Where a marketing fax communication is permitted, the information provided must include the name, address and telephone number of the person making the communication and, if applicable, the name, address and telephone number of the person on whose behalf the communication is made.
Electronic mail includes text messages (SMS), voice messages, sound messages, image messages, multimedia message (MMS) and email messages.
Where a data controller has obtained contact details in the context of the sale of a product or service, it may only use these details for direct marketing by electronic mail if the following conditions are met:
1. The product or service is of a kind similar to that which was sold to the customer at the time their contact details were obtained
2. When these details were collected, the customer was given the opportunity to object at that time, in an easy manner and without charge, to their use for marketing purposes
3. Each time a marketing message is sent, the customer must be given the right to object to the receipt of further messages
4. The details were collected within the previous 12 months or the subscriber has received a marketing electronic mail within the previous 12 months to which they did not unsubscribe using the cost free means provided to them by the direct marketer
A data controller can also obtain prior opt-in consent from its customers or other individuals to send electronic marketing relating specifically to its own business or services. Each marketing message sent on foot of that consent must contain a means to opt-out and it must identify the sender. Such opt-in consent expires after twelve months unless it is renewed in the interim.
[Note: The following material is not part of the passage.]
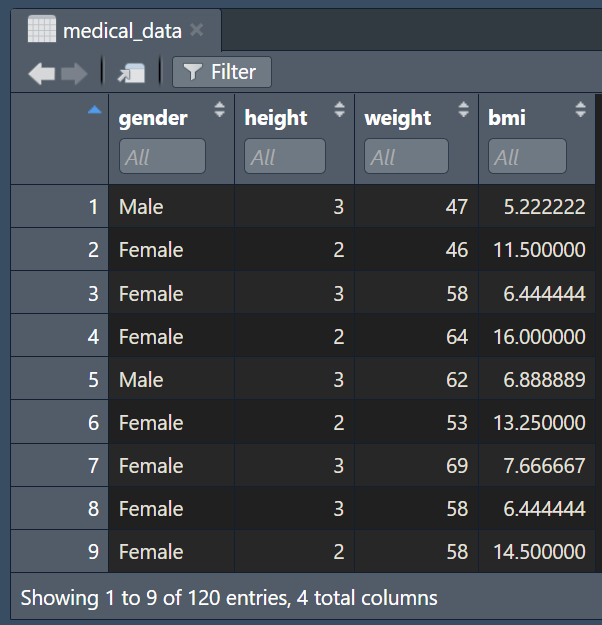
Task: Toggle row index sort blue arrow
Action: (94, 110)
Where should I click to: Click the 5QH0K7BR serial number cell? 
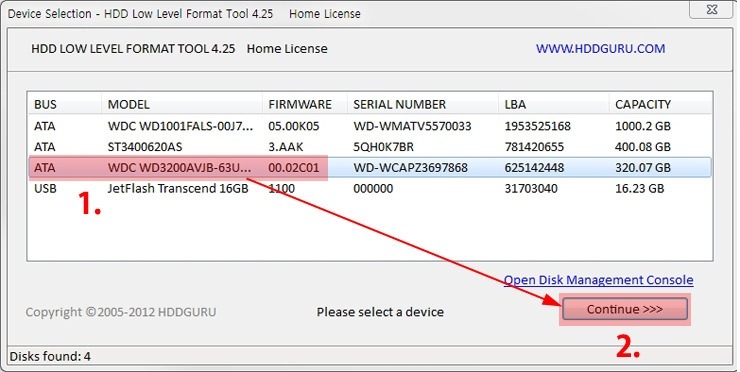383,147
If an individual is not a customer, electronic mail may not be used to send a marketing message to their contact address unless the prior opt-in consent of that individual has been obtained to the receipt of such messages – a consent that can be withdrawn at any time.
Electronic mail may not be used to send a marketing message to a business contact address/number if the subscriber has notified the data controller that they do not consent to the receipt of such communications.
A non-marketing SMS message may not have marketing material "tagged on" unless the recipient has given prior consent to the receipt of such messages. This would apply, for example, to such messages "tagged on" to communications from clubs or societies and information messages from service providers.
The Data Protection Commissioner enforces the data protection aspects of the Regulations, and the Commission for Communications Regulation (ComReg) is responsible for ensuring compliance with some technical and practical elements of implementing the Regulations.
In carrying out his functions, the Commissioner has broadly the same powers of inspection, information gathering and enforcement that he has under the Data Protection Acts.
Failure to comply with certain provisions of the Regulations are criminal offences:
· Data Security and Data Breaches
· Unsolicited Marketing Communications
· Requirements specified in Information and Enforcement Notices issued by the Commissioner
· Requirements imposed by the Commissioner's authorised officers.
The offences attract a fine of up to €5,000 – per message in the case of unsolicited marketing – when prosecuted by the Commissioner in the District Court.
Unsolicited marketing offences may be prosecuted on indictment and attract fines of up to €250,000 in the case of a company and €50,000 in the case of an individual. A data security offence may similarly be prosecuted on indictment and attract the same level of penalty.